Find how many lines below hold "computer", and give that number as the entire answer.

'''

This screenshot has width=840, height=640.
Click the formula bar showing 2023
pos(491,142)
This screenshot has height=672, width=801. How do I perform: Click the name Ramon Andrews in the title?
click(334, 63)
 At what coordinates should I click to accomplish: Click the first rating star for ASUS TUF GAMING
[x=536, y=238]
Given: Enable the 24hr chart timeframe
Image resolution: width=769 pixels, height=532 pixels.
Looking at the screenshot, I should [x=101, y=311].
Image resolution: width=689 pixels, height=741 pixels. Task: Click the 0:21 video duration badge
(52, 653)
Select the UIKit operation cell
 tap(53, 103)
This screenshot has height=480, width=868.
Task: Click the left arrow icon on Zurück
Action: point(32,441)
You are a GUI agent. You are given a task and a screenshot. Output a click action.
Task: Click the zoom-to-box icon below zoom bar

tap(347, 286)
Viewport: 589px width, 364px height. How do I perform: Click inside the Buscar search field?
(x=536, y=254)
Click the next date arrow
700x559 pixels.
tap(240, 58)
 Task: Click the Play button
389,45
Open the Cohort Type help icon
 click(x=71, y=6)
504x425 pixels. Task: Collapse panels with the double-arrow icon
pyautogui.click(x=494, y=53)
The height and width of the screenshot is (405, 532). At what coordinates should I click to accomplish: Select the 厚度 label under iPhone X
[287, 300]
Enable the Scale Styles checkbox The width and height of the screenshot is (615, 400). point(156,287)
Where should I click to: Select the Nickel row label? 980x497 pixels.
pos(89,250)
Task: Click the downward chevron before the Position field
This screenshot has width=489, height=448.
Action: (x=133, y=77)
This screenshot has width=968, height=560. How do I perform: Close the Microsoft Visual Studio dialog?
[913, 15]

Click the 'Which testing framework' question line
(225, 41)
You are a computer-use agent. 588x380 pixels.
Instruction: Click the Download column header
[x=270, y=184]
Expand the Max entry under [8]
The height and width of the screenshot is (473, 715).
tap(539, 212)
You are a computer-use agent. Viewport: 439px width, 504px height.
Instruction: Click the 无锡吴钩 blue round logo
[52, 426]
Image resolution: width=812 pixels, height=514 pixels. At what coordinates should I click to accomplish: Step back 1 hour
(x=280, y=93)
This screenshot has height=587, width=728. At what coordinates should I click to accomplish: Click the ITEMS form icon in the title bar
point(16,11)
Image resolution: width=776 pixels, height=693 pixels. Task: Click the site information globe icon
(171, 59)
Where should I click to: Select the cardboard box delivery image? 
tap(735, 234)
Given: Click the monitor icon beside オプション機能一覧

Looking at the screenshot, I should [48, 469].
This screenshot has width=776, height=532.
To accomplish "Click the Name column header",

'''

**ANSWER TO THIS PROBLEM**
2